|honey bee on a cherry blossom|
|Morello cherry (sour cherry cultivar)|
Both sweet and sour cherry species originate in Europe and western Asia. Evidence suggests that humans have consumed wild cherries for thousands of years: cherry pits have been found at Bronze age settlements throughout Europe (circa 2,000 B.C.). The cultivation of cherries began around 800 B.C. in Asia Minor. As far as I can see, cultivated cherries differ from wild ones mostly by having larger fruit. This practice spread and around 300 B.C. cherries were also being cultivated by the Greeks, Persians and Romans. The Romans introduced cultivated cherries into Britain in the first century A.D. where they became very popular in the 16th century with a number of Kentish growers creating an abundance of new cultivars. In fact, the sour cherries that came with the first colonists of Massachusetts originated from the region and were called "Kentish Red."
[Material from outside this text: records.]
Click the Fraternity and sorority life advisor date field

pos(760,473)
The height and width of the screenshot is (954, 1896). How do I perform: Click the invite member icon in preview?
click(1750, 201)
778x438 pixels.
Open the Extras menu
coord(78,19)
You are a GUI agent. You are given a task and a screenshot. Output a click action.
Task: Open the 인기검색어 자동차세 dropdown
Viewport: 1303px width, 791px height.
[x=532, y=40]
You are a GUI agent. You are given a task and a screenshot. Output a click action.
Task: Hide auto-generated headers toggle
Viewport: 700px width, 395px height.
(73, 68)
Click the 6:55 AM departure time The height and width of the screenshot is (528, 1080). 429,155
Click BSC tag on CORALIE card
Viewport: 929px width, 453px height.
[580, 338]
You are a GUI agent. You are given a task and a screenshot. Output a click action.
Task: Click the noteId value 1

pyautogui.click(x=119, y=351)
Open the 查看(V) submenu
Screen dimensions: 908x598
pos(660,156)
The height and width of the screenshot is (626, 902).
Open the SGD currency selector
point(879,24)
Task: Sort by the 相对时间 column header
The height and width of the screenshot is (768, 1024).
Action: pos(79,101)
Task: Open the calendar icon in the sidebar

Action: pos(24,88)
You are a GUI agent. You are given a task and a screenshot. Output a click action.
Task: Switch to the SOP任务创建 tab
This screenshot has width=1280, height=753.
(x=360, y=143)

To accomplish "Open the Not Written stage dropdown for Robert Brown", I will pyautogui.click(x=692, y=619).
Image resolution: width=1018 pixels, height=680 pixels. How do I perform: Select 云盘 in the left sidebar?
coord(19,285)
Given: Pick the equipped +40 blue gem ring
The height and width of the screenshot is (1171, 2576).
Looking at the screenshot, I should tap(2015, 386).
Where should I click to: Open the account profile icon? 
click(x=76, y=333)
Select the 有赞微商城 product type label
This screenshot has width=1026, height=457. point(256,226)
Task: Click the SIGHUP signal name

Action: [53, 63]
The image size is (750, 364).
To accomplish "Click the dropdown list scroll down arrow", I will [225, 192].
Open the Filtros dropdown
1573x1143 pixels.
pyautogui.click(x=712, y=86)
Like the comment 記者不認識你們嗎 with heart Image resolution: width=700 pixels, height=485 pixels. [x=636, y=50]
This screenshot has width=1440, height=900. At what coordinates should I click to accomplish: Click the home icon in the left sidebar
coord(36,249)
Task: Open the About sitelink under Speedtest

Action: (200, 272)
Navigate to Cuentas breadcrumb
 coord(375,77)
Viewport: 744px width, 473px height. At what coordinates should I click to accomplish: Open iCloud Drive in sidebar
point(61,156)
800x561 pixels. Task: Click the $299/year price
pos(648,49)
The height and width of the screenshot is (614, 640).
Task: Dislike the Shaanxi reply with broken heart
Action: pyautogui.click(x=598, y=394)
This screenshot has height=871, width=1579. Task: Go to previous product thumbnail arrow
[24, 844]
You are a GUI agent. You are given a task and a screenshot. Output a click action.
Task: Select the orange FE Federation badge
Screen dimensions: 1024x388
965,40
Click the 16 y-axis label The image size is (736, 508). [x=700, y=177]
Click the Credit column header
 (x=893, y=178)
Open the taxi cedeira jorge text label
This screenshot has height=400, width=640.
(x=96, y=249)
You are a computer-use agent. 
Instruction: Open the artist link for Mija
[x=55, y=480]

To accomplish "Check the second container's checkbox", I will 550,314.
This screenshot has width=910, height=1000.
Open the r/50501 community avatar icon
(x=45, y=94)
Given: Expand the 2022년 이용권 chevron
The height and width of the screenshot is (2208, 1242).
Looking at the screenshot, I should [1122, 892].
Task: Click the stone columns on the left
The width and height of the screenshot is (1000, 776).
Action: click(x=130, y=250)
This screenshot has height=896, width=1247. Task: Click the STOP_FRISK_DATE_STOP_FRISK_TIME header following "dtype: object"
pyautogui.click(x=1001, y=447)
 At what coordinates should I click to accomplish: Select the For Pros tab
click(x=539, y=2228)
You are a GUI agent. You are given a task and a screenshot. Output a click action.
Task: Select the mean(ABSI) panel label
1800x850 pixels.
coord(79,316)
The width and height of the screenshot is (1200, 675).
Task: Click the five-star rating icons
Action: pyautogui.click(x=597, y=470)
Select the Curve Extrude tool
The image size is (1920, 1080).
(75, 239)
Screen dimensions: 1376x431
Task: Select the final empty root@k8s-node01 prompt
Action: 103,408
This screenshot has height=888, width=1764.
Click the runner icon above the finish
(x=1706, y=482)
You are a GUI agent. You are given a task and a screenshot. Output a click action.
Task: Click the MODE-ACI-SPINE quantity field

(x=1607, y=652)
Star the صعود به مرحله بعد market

|The department of Yonne (red), France|
Most sweet cherry trees require cross pollination; they need pollen from a different but compatible cultivar to produce fruit, whereas sour cherry trees are self-fruiting (i.e. they can be pollinated from the same cultivar to produce fruit). In both cases, very few cherry blossoms are wind-pollinated so pollinators (i.e. honey bees) are essential.
|Auxerre on the river Yonne|
|Printemps by Georges Hosotte (flowering cherry trees)|
The area round Auxerre is a beautiful region of France. It is an agricultural area. While better known for its vineyards (just 15 km east of Auxerre is Chablis, famous for its white wine), it also has impressive orchards of apple and cherry trees. In spring it must be a glorious site to see them all in bloom. Local artist Georges Hosotte has immortalized the beauty of the surrounding landscape, including cherry trees in bloom, in many of his paintings.
My cherry honey is a dark, red-brown prune color, much like the color of cooked cherry juice. It has a medium thickness, and has a slightly earthy, cooked fruit smell, but it isn't that fragrant. Cherry blossom honey is a slow crystallizer but I understand that when it does crystallize the color changes a little, taking on yellow tints. My honey was collected this spring and hasn't begun to crystallize at all.
|Miel de Cerises, Auxerre, France|
Nadia and Bruno Poissonnier's honey is not commercially available (I understand it is collected in very small batches, and for family and friends only) but I did find a few online sites that sell cherry blossom honey, so with only a few clicks you might also enjoy this rare and flavorful honey.